(Records for locating displayed items)
※ ※ ※
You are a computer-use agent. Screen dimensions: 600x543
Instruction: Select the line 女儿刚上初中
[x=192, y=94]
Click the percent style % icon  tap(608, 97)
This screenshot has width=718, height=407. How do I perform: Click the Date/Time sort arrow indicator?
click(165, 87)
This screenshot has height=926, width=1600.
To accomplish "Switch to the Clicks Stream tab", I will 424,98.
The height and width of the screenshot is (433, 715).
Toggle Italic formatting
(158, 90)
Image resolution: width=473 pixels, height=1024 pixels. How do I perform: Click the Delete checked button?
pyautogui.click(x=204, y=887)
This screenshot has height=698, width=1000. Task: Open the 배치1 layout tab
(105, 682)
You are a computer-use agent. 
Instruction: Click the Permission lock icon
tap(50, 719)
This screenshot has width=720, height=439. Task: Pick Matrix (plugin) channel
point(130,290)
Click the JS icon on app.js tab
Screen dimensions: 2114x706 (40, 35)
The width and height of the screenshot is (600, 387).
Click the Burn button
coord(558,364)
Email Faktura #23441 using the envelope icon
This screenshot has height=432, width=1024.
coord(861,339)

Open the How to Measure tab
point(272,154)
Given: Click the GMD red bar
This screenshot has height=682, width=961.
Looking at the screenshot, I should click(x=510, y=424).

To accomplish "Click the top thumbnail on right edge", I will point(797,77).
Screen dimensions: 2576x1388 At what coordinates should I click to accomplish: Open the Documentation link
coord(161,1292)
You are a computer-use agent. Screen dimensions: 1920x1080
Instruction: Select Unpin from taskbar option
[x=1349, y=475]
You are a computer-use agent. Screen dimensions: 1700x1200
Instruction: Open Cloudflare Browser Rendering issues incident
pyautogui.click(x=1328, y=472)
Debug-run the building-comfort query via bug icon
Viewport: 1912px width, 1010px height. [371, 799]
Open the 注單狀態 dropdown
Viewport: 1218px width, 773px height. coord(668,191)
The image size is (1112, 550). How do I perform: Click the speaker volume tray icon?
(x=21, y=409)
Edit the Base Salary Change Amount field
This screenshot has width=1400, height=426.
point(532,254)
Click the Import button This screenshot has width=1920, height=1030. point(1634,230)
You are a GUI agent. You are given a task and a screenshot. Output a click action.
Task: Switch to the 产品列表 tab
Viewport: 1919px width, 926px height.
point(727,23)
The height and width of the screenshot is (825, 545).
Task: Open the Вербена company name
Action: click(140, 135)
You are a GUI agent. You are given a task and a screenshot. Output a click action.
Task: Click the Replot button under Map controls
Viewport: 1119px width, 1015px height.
※ ※ ※
Put every line of the listing into a Markdown table with the columns Nr and Line, numbering the rows in order and skipping blank lines.

## Final result
| Nr | Line |
|---|---|
| 1 | You are a computer-use agent. Screen dimensions: 600x543 |
| 2 | Instruction: Select the line 女儿刚上初中 |
| 3 | [x=192, y=94] |
| 4 | Click the percent style % icon  tap(608, 97) |
| 5 | This screenshot has width=718, height=407. How do I perform: Click the Date/Time sort arrow indicator? |
| 6 | click(165, 87) |
| 7 | This screenshot has height=926, width=1600. |
| 8 | To accomplish "Switch to the Clicks Stream tab", I will 424,98. |
| 9 | The height and width of the screenshot is (433, 715). |
| 10 | Toggle Italic formatting |
| 11 | (158, 90) |
| 12 | Image resolution: width=473 pixels, height=1024 pixels. How do I perform: Click the Delete checked button? |
| 13 | pyautogui.click(x=204, y=887) |
| 14 | This screenshot has height=698, width=1000. Task: Open the 배치1 layout tab |
| 15 | (105, 682) |
| 16 | You are a computer-use agent.  |
| 17 | Instruction: Click the Permission lock icon |
| 18 | tap(50, 719) |
| 19 | This screenshot has width=720, height=439. Task: Pick Matrix (plugin) channel |
| 20 | point(130,290) |
| 21 | Click the JS icon on app.js tab |
| 22 | Screen dimensions: 2114x706 (40, 35) |
| 23 | The width and height of the screenshot is (600, 387). |
| 24 | Click the Burn button |
| 25 | coord(558,364) |
| 26 | Email Faktura #23441 using the envelope icon |
| 27 | This screenshot has height=432, width=1024. |
| 28 | coord(861,339) |
| 29 | Open the How to Measure tab |
| 30 | point(272,154) |
| 31 | Given: Click the GMD red bar |
| 32 | This screenshot has height=682, width=961. |
| 33 | Looking at the screenshot, I should click(x=510, y=424). |
| 34 | To accomplish "Click the top thumbnail on right edge", I will point(797,77). |
| 35 | Screen dimensions: 2576x1388 At what coordinates should I click to accomplish: Open the Documentation link |
| 36 | coord(161,1292) |
| 37 | You are a computer-use agent. Screen dimensions: 1920x1080 |
| 38 | Instruction: Select Unpin from taskbar option |
| 39 | [x=1349, y=475] |
| 40 | You are a computer-use agent. Screen dimensions: 1700x1200 |
| 41 | Instruction: Open Cloudflare Browser Rendering issues incident |
| 42 | pyautogui.click(x=1328, y=472) |
| 43 | Debug-run the building-comfort query via bug icon |
| 44 | Viewport: 1912px width, 1010px height. [371, 799] |
| 45 | Open the 注單狀態 dropdown |
| 46 | Viewport: 1218px width, 773px height. coord(668,191) |
| 47 | The image size is (1112, 550). How do I perform: Click the speaker volume tray icon? |
| 48 | (x=21, y=409) |
| 49 | Edit the Base Salary Change Amount field |
| 50 | This screenshot has width=1400, height=426. |
| 51 | point(532,254) |
| 52 | Click the Import button This screenshot has width=1920, height=1030. point(1634,230) |
| 53 | You are a GUI agent. You are given a task and a screenshot. Output a click action. |
| 54 | Task: Switch to the 产品列表 tab |
| 55 | Viewport: 1919px width, 926px height. |
| 56 | point(727,23) |
| 57 | The height and width of the screenshot is (825, 545). |
| 58 | Task: Open the Вербена company name |
| 59 | Action: click(140, 135) |
| 60 | You are a GUI agent. You are given a task and a screenshot. Output a click action. |
| 61 | Task: Click the Replot button under Map controls |
| 62 | Viewport: 1119px width, 1015px height. |